Conspicuous Consumer

I have so many things to tell you about what I have bought lately.

Before I begin, though, can you tell me why?

Y 
Why would Marvin have left one lasagna noodle in the package? One. He left one. Did he think perhaps later I'd like a teeny-tiny meal? That maybe I'd invite Thumbelina over for a pasta dinner?

Anyway, Edsel's DNA test arrived. Because I did buy a DNA test. Marvin doesn't believe me when I tell him he's the father. Sure, he doesn't have large ears and white fur, but I SWEAR there's been no one else!

Wisdompanel 
You get two cheek swabs and you swab a little pinch between his cheek and gum, and mail it back. In three agonizing weeks while I imagine they tell me he's a wolf hybrid/Pekingese combination, they email me with the stunning results.

Old 
Here's me, looking 642, with my cardigan and my reading glasses and my gray roots, reading about the DNA test. Also Tallulah was obSESSed with the test, and I kept worrying she'd get her saliva on it and they'd tell me I had another Pit Bull/Beagle/Tibetan spaniel.

I get my roots done tomorrow, in case you were worried sick.

In other news, remember how I said that CERTAIN COSMETICS STORE has made it up to me by calling and apologizing and also sending me a nice gift card?

Foundation 
If you are a woman or a drag queen, you have not lived until you have used the Smashbox primer and foundation. You need both. They work together. You will look flawless. Your skin will look like Nicole Kidman's without the bizarre injections.

Anyway, I already have the primer, but am out of the foundation, and will be using my gift card this weekend to get said foundation. Am standing here beside self. Both selves look flawless.

I love makeup. When I was a kid, I spent every Friday night at my grandmother's house, and I have no idea whose plan that was. Did my mother foist me off and my grandmother was all, "$@&#" or did she want me there? Who knows?

Anyway she had to do little to amuse me, because she had this vanity in her room that was filled was cosmetics, most of which were not even hers. They belonged to various daughters and daughters-in-law who had lived there. All she needed was her Revlon Real Red and her Emeraude and she was set to go.

Supplied information —
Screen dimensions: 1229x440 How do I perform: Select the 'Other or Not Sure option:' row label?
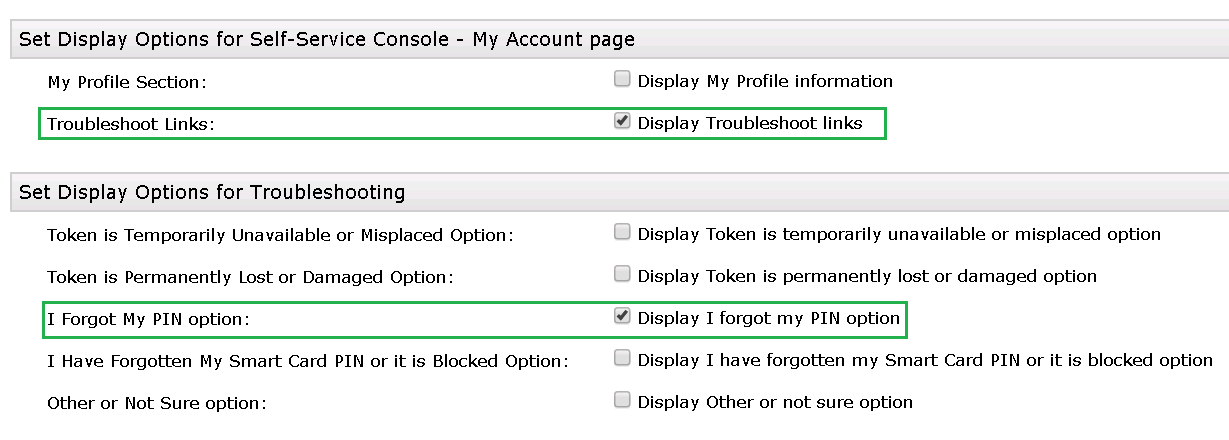tap(157, 404)
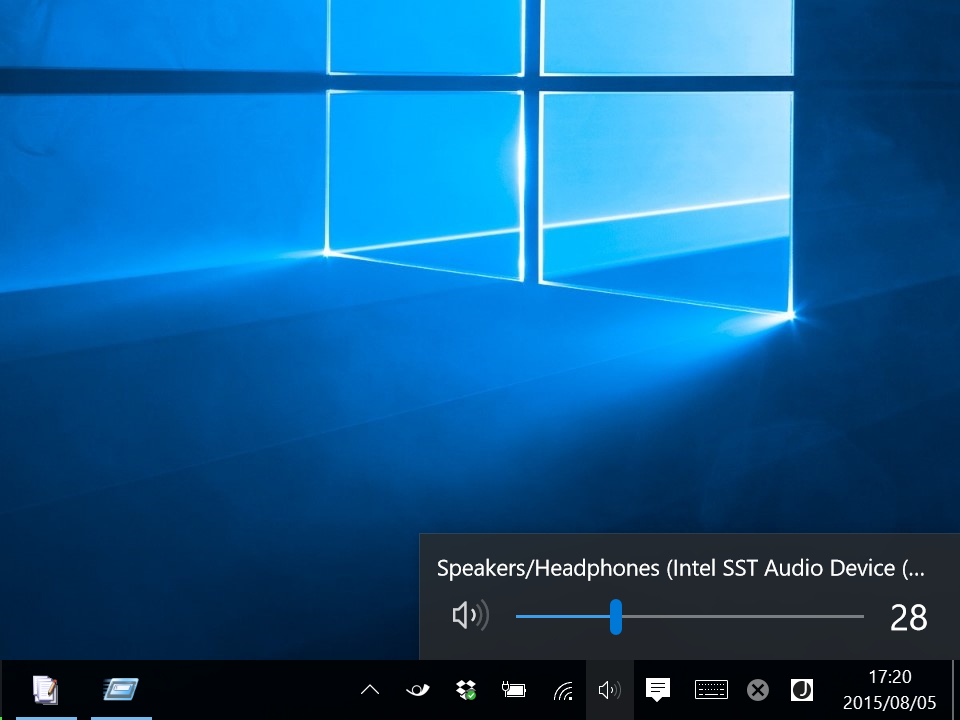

Problems and tasks —
1. Decide whether each statement agrees with the Conspicuous Consumer post, and answer yes or no with the exact words that settle it: (a) The DNA test comes with two cheek swabs. (b) The roots appointment has already taken place. (c) The primer is already on hand.
2. Extract the passage of the Conspicuous Consumer post between "Anyway she had" and "was set to go.", inclusive.
Use only the Conspicuous Consumer post, not the data.

Solutions to each task —
1.
(a) Yes: "You get two cheek swabs"
(b) No: "I get my roots done tomorrow"
(c) Yes: "I already have the primer, but am out of the foundation"

2.
Anyway she had to do little to amuse me, because she had this vanity in her room that was filled was cosmetics, most of which were not even hers. They belonged to various daughters and daughters-in-law who had lived there. All she needed was her Revlon Real Red and her Emeraude and she was set to go.